The crowd around him fascinated the boy. Drooling non-stop, every once in a while he would turn around, look at his father and say, "Ooh". The father patiently would take out his handkerchief, wipe the boy’s face, pat him on the shoulder and invite him to look at more people. The process was repeated several times. Although, for all practical purposes, the young man had nothing of any significance to offer his dad (that his dad was in need of) each time he turned to his father, yet the father patiently attended to his son’s "oohing" call for help.
As I watched them, I realized that the most talented, the most educated, the most athletic, the most accomplished, the most successful, the best looking, and even the most spiritual of us are nothing but a bunch of retards in God's eyes. And even though, for all practical purposes, we have nothing that He is in need of, every time we turn to him and say, "Ooh," He is there to receive us with open arms, wipe our drooling faces, pat us on the shoulder, and give us hope to go on with life.
And then I ended by saying,
“Fred was one of those retards, but having become one with Christ, today he is no longer drooling since his face was once and for eternity wiped with the blood of the lamb.”
Before I could finish my last sentence, I received a standing ovation, which thoroughly surprised me. But I still had one more thing to say.
“Ladies and gentlemen, wanting to be politically correct, I really struggled whether I should use the word “retard” or not, but if she—pointing to Fred’s daughter—can ‘haul ass,’ I can say retard,” which got me another ovation.

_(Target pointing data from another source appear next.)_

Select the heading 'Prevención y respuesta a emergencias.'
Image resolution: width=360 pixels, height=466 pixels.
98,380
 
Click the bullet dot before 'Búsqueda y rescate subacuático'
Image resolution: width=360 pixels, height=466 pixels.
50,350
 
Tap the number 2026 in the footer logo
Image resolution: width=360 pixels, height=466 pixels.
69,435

+++++++++++++++++++++++++++++++++++++++++++++++++++++++++++++
As I was sharing the story with Megan, she said,
“Dad, I had never heard you tell the story of the Down Syndrome boy till a few months ago when I came to listen to you at Charles’ church. That story changed my life.”
“How so?” I asked.
“Last week as I was driving home, the image of that story flashed in my mind—and it hit me. Everything has set me up for success. I have two of the most amazing parents; I have had the best upbringing; I have been given the best opportunities in life; and I still have managed to screw it up. I have never had a doubt that God loves me, and I have been taught since childhood that, “There is nothing I could do to make God love me less.” While I believed that, I also believed that there were things that I could do to make God love me more. I had an epiphany in the car that night. Even if that boy had his life “more together” and had learned to wipe the drool off his own face, and that was one less burden that he placed on his father, his father would not love him any more. Even if I spent the entirety of my energy perfecting a flawed area of my life, and I could package my life up in a prettier fashion, God could not love me any more.

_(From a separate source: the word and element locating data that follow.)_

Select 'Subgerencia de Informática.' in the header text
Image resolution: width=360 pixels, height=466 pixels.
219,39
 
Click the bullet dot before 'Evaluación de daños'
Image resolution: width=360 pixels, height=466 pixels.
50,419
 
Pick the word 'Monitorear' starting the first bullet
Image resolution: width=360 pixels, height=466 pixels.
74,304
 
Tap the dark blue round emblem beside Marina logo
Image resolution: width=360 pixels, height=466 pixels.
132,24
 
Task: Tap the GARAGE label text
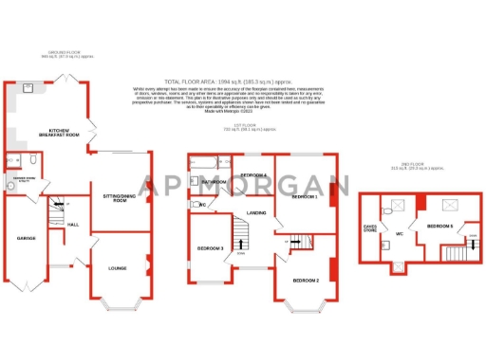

That boy had NOTHING to offer his father. He was a burden on his father; he was nothing for his father to take pride in; he was never going to be able to take care of his father; he was never going to be able to carry on their legacy; his father would most likely have to out live his son. And this is how it is with me. God is not better off having me on His team. I have nothing to offer God that He does not already have. I constantly walk in the wrong direction, and stumble back to God for Him to wipe the drool off my face and point me yet again in the right direction. But He is crazy in love with me. And there is nothing that I could do to change that.”
I am so glad the area was too noisy and my Ninja mask had my whole face covered so no one could see or hear me cry out loud on top of the mountain.